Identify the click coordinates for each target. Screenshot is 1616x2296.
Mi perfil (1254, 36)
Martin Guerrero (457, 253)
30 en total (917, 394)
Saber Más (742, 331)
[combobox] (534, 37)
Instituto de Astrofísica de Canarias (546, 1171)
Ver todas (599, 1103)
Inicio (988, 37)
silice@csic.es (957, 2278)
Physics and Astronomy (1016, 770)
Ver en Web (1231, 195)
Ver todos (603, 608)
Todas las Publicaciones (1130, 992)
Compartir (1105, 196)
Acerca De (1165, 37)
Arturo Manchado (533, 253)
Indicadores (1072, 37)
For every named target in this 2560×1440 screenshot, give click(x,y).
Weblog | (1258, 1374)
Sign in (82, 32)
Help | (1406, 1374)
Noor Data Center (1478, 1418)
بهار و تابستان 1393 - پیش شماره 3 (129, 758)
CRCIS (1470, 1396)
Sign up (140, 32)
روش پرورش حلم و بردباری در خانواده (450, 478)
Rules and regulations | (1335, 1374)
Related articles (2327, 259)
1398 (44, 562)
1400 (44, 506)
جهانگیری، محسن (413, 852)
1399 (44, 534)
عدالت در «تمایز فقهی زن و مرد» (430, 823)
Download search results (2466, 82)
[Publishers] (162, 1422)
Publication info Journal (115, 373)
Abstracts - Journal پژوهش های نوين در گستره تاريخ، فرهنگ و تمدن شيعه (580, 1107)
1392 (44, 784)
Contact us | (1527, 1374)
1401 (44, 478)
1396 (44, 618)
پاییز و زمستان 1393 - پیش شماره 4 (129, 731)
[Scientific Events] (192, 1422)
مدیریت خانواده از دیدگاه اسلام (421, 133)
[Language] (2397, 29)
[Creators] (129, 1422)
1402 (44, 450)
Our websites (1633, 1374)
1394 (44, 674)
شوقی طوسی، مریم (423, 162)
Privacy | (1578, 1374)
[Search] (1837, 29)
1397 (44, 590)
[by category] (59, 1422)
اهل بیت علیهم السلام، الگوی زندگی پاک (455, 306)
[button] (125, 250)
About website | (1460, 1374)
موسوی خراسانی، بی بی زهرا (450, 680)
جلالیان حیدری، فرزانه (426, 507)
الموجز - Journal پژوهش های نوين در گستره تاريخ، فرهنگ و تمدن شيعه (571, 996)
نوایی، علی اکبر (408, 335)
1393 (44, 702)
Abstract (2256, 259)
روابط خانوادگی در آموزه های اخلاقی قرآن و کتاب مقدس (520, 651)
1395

§ WHAT TO WORK ON
Return the listing word for word.

§ SOLUTION FOR THIS PROBLEM
Identify the click coordinates for each target. Screenshot is 1616x2296.
Mi perfil (1254, 36)
Martin Guerrero (457, 253)
30 en total (917, 394)
Saber Más (742, 331)
[combobox] (534, 37)
Instituto de Astrofísica de Canarias (546, 1171)
Ver todas (599, 1103)
Inicio (988, 37)
silice@csic.es (957, 2278)
Physics and Astronomy (1016, 770)
Ver en Web (1231, 195)
Ver todos (603, 608)
Todas las Publicaciones (1130, 992)
Compartir (1105, 196)
Acerca De (1165, 37)
Arturo Manchado (533, 253)
Indicadores (1072, 37)
For every named target in this 2560×1440 screenshot, give click(x,y).
Weblog | (1258, 1374)
Sign in (82, 32)
Help | (1406, 1374)
Noor Data Center (1478, 1418)
بهار و تابستان 1393 - پیش شماره 3 (129, 758)
CRCIS (1470, 1396)
Sign up (140, 32)
روش پرورش حلم و بردباری در خانواده (450, 478)
Rules and regulations | (1335, 1374)
Related articles (2327, 259)
1398 (44, 562)
1400 (44, 506)
جهانگیری، محسن (413, 852)
1399 (44, 534)
عدالت در «تمایز فقهی زن و مرد» (430, 823)
Download search results (2466, 82)
[Publishers] (162, 1422)
Publication info Journal (115, 373)
Abstracts - Journal پژوهش های نوين در گستره تاريخ، فرهنگ و تمدن شيعه (580, 1107)
1392 (44, 784)
Contact us | (1527, 1374)
1401 (44, 478)
1396 (44, 618)
پاییز و زمستان 1393 - پیش شماره 4 (129, 731)
[Scientific Events] (192, 1422)
مدیریت خانواده از دیدگاه اسلام (421, 133)
[Language] (2397, 29)
[Creators] (129, 1422)
1402 (44, 450)
Our websites (1633, 1374)
1394 (44, 674)
شوقی طوسی، مریم (423, 162)
Privacy | (1578, 1374)
[Search] (1837, 29)
1397 (44, 590)
[by category] (59, 1422)
اهل بیت علیهم السلام، الگوی زندگی پاک (455, 306)
[button] (125, 250)
About website | (1460, 1374)
موسوی خراسانی، بی بی زهرا (450, 680)
جلالیان حیدری، فرزانه (426, 507)
الموجز - Journal پژوهش های نوين در گستره تاريخ، فرهنگ و تمدن شيعه (571, 996)
نوایی، علی اکبر (408, 335)
1393 (44, 702)
Abstract (2256, 259)
روابط خانوادگی در آموزه های اخلاقی قرآن و کتاب مقدس (520, 651)
1395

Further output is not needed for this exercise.